Work required: Every line of the records that holds the word "settings" should be copied.

Data supplied:
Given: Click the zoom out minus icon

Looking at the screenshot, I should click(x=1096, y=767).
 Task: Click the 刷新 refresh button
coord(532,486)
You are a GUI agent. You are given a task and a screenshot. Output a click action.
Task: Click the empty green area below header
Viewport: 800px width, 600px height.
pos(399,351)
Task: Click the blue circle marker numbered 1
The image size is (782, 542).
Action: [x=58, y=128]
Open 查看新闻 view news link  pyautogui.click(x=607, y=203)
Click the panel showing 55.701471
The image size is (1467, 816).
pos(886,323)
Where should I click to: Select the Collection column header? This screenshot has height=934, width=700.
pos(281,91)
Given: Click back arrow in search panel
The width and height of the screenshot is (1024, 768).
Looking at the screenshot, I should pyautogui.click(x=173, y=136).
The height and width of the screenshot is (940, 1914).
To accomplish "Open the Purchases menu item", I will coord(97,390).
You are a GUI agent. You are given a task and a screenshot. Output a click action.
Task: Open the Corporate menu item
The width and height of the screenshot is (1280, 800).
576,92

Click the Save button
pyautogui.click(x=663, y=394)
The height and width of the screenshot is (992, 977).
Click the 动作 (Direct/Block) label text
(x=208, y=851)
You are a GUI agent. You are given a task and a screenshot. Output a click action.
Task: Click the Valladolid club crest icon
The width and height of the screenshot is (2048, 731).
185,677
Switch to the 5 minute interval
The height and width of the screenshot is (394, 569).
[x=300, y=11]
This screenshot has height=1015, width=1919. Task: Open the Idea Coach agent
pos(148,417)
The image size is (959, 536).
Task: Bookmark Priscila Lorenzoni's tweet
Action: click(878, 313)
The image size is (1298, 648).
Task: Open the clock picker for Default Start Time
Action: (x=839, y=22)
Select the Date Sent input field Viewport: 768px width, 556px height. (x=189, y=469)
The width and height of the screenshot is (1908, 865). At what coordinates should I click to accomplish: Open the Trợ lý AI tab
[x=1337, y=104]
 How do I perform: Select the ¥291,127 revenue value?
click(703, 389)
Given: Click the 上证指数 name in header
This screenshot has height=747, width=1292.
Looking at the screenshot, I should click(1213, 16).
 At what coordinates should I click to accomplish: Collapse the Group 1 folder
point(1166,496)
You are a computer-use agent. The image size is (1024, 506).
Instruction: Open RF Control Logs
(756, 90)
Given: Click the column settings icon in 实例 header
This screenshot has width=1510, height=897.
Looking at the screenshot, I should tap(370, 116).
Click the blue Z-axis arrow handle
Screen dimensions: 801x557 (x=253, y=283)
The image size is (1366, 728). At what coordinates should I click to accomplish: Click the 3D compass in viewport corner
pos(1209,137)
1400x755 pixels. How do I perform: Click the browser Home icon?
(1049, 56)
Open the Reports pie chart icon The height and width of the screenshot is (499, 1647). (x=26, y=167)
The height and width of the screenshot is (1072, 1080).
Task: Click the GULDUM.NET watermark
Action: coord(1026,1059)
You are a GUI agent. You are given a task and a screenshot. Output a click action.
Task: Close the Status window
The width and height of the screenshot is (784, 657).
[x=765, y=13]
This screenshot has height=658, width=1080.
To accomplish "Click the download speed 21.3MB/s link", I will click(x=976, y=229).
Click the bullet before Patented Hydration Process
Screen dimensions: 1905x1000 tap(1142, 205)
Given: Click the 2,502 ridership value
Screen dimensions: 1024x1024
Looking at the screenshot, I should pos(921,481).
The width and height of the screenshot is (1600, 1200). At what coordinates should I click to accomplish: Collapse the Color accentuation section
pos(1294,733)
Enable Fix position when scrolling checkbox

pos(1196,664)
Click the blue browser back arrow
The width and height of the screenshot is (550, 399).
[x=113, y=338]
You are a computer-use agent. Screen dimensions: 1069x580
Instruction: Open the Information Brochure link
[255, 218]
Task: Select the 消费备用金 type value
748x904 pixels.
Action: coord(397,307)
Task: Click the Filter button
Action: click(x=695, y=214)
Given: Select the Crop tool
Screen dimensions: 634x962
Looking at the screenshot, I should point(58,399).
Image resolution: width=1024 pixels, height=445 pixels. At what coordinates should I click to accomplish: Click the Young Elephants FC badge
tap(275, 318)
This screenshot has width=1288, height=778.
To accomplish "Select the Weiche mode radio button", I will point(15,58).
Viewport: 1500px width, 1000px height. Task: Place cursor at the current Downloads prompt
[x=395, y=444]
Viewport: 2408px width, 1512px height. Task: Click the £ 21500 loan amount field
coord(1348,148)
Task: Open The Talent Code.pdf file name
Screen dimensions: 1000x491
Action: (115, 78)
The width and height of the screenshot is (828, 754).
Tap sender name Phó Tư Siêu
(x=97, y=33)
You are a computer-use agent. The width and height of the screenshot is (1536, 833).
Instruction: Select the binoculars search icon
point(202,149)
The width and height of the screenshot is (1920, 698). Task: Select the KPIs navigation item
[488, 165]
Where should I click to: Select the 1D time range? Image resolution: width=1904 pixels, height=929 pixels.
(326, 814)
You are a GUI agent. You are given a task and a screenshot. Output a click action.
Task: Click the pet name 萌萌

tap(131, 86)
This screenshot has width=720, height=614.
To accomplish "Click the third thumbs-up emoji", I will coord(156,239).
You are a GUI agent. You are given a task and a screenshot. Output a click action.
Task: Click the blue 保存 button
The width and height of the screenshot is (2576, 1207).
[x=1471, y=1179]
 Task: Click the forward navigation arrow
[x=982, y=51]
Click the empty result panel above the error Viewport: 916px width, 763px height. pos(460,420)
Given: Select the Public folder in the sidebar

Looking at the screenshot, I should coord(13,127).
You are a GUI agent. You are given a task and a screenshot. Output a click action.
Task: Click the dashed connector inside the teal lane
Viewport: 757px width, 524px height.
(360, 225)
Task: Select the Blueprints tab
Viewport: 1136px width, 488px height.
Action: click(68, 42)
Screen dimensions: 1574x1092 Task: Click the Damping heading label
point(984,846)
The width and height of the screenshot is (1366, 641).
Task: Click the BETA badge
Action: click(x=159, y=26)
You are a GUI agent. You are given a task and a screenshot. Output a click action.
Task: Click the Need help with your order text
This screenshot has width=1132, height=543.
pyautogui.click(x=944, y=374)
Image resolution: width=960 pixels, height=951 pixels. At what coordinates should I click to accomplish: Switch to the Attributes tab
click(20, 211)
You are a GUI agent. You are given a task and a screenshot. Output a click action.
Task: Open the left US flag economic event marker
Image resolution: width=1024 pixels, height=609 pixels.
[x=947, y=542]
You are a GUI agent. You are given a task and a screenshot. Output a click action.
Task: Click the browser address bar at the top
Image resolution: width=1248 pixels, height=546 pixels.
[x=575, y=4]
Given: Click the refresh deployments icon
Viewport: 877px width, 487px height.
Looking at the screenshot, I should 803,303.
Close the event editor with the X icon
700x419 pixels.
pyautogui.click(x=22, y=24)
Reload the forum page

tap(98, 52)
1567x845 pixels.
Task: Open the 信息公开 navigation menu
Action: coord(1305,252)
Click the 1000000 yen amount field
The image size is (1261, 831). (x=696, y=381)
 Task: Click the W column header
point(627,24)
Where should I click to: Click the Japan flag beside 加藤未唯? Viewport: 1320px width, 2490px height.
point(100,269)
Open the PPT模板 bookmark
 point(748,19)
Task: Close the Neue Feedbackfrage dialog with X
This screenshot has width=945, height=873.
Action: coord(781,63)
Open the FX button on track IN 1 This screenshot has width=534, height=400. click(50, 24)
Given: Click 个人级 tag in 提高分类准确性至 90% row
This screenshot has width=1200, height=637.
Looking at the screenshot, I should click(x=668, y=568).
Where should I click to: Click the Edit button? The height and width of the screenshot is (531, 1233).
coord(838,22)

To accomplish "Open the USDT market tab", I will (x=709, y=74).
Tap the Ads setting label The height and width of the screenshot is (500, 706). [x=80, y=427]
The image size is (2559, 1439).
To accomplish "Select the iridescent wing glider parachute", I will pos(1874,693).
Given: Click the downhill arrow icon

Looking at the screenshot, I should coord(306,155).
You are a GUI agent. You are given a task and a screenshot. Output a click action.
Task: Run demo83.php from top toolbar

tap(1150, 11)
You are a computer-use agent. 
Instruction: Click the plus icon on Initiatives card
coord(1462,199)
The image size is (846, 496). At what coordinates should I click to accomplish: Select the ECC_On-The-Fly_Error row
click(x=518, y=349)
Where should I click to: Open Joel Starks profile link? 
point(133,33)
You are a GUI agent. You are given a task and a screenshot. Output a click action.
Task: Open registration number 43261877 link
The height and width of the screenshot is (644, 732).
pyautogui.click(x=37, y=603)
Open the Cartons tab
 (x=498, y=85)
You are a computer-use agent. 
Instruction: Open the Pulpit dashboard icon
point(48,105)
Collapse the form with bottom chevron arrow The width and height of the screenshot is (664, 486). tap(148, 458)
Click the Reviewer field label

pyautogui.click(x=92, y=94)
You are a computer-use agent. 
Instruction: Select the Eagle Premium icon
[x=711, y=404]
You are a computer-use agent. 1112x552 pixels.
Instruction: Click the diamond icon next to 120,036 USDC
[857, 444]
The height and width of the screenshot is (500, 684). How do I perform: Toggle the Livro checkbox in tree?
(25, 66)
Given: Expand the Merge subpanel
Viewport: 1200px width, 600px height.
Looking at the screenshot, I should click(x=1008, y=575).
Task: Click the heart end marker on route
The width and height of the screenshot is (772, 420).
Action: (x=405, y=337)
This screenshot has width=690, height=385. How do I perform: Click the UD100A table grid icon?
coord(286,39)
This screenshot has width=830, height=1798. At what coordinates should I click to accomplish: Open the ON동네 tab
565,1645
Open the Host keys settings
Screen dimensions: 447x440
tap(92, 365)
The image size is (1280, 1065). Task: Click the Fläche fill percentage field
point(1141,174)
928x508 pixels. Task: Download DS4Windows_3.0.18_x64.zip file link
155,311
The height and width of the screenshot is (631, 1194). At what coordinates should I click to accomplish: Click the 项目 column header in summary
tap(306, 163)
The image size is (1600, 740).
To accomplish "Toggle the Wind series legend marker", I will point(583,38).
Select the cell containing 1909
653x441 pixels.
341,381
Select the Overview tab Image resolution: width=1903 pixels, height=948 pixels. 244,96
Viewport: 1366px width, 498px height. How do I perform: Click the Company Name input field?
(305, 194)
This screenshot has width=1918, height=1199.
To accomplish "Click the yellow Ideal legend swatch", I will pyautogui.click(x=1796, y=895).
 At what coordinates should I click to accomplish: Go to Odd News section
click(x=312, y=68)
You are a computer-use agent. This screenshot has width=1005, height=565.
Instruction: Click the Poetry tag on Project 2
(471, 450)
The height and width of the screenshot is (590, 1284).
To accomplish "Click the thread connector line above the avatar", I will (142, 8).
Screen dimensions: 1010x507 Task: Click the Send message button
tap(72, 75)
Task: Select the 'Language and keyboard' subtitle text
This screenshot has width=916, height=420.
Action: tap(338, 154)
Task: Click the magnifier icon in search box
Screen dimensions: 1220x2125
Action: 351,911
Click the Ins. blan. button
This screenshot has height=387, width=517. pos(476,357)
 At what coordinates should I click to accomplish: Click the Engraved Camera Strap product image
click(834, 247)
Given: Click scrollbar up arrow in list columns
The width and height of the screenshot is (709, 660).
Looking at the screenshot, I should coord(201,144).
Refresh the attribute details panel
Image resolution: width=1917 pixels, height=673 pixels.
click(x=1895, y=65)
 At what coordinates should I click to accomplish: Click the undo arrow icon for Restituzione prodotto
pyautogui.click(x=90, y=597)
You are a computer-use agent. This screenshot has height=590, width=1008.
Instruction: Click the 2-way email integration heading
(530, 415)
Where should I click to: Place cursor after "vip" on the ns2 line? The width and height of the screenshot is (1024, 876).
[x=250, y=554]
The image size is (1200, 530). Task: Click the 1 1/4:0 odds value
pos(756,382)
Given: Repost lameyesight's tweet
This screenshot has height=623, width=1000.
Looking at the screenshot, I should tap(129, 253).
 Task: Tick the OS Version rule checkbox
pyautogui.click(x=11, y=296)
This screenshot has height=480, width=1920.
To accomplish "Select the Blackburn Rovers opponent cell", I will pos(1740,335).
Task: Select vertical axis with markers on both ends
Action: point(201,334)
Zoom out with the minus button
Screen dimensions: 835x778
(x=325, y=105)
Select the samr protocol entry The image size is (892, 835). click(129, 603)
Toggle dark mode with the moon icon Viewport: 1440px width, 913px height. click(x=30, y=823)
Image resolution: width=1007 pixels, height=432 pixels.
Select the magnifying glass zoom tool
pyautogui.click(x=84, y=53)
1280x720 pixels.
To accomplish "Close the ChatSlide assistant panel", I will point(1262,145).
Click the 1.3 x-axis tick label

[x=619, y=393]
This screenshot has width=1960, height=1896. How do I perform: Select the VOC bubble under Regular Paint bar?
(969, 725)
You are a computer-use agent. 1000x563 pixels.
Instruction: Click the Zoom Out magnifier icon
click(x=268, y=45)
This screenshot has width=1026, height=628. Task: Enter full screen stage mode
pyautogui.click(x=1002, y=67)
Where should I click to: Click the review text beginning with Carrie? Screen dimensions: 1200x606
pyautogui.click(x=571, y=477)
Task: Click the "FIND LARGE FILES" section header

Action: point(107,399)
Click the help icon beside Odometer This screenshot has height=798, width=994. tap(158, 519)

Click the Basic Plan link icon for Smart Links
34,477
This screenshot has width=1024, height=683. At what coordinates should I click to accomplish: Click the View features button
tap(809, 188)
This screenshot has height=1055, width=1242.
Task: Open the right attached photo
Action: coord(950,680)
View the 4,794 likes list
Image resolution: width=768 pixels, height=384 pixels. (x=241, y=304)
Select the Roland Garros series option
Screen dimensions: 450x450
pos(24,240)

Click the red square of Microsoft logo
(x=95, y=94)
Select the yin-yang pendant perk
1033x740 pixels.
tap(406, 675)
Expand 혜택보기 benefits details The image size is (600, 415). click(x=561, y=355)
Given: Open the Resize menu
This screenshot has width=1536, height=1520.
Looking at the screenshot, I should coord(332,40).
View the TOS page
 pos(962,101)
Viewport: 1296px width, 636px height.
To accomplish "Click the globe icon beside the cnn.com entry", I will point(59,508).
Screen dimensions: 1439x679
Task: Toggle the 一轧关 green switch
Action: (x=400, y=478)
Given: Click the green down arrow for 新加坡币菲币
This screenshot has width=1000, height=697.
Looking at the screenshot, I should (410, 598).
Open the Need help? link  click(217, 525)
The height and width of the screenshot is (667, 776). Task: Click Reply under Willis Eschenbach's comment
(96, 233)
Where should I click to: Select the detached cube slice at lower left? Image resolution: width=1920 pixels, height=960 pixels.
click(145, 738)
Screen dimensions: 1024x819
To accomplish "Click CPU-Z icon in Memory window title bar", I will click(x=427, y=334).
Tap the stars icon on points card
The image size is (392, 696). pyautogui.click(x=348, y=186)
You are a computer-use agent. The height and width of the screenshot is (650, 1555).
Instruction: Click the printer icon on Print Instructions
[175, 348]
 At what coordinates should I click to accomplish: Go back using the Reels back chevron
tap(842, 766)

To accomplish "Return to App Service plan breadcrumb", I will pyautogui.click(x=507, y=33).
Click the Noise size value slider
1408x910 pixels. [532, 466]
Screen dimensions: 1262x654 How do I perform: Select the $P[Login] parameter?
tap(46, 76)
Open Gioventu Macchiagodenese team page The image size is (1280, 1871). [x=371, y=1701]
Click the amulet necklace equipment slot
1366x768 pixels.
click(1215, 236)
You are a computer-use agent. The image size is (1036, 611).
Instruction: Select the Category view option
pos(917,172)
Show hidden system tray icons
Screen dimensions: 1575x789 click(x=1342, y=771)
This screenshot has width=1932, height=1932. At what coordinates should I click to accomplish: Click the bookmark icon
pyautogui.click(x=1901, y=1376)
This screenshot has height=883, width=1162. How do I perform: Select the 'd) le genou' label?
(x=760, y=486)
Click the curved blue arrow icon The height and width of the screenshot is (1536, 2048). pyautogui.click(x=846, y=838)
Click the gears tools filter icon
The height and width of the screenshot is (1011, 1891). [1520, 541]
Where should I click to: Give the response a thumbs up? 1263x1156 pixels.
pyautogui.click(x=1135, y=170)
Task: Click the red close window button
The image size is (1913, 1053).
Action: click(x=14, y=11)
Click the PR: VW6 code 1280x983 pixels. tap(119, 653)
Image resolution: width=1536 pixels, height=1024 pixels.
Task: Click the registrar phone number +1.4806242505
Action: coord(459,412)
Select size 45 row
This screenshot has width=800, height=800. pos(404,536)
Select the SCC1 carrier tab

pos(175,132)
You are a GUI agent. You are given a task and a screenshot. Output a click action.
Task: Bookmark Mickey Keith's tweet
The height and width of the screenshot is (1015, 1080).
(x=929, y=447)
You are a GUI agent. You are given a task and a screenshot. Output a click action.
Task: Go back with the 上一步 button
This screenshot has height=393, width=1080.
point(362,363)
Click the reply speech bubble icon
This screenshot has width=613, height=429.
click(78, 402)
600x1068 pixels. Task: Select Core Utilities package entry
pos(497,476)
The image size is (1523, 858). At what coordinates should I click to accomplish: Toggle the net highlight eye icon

Result for this task:
Given: Click the column settings icon in 实例 header
Open the Host keys settings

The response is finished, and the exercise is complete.